:: Given entries ::
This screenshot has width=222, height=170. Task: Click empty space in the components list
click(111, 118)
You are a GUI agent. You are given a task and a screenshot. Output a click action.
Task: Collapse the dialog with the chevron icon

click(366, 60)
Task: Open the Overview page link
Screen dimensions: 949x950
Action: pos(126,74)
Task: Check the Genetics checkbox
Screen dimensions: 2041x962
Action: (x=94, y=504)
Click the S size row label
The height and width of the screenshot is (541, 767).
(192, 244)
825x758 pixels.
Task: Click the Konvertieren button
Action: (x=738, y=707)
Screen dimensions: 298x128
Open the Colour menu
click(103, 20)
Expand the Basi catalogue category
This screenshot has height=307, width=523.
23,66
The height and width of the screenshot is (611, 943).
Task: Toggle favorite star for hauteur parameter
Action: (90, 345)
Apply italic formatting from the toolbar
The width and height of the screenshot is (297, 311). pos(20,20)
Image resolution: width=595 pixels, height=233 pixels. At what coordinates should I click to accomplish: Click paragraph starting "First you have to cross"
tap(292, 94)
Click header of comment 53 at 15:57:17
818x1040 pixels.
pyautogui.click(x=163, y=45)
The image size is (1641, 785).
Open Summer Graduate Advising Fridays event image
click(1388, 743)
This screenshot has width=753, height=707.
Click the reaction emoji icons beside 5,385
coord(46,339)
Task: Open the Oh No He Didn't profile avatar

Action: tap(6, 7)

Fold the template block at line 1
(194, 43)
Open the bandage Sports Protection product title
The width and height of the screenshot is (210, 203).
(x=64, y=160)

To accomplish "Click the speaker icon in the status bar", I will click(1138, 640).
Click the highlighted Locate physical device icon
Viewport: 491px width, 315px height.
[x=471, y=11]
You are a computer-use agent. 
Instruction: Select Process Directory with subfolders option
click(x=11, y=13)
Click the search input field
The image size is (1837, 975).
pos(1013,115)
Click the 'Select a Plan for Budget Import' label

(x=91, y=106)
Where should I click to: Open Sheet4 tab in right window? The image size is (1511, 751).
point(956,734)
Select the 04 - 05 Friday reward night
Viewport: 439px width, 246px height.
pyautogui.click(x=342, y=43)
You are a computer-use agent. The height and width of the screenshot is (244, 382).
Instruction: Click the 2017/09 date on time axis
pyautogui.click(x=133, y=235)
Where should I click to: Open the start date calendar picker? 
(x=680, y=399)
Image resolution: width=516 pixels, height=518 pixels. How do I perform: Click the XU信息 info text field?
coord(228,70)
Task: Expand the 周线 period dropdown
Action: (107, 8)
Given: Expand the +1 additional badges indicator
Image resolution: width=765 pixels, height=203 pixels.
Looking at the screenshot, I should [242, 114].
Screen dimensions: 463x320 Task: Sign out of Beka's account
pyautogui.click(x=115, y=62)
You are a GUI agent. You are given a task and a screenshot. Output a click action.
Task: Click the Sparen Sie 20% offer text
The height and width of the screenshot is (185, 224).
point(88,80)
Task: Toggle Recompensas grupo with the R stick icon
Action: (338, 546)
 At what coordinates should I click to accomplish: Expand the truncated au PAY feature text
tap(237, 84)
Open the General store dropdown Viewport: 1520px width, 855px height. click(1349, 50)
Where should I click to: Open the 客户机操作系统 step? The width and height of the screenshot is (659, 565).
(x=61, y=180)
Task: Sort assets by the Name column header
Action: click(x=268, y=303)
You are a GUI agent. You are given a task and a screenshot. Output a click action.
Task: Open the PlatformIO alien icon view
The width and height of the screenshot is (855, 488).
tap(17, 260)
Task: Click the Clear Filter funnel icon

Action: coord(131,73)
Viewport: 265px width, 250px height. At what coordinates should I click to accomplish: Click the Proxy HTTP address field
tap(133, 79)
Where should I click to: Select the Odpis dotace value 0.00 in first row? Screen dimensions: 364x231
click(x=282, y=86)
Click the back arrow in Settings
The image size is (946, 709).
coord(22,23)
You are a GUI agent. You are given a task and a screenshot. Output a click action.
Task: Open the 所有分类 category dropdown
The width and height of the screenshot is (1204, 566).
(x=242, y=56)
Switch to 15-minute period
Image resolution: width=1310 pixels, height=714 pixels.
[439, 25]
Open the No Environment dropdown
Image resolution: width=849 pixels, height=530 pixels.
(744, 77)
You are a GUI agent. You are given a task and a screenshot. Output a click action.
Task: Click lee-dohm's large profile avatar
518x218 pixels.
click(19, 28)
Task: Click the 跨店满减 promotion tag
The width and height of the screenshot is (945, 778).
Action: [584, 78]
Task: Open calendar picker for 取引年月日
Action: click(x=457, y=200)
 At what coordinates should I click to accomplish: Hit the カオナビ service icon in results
:::
Task details -
Read the entries and show each line that mentions "computer".

Exercise solution -
You are a computer-use agent. 
You are a computer-use agent. The height and width of the screenshot is (244, 382).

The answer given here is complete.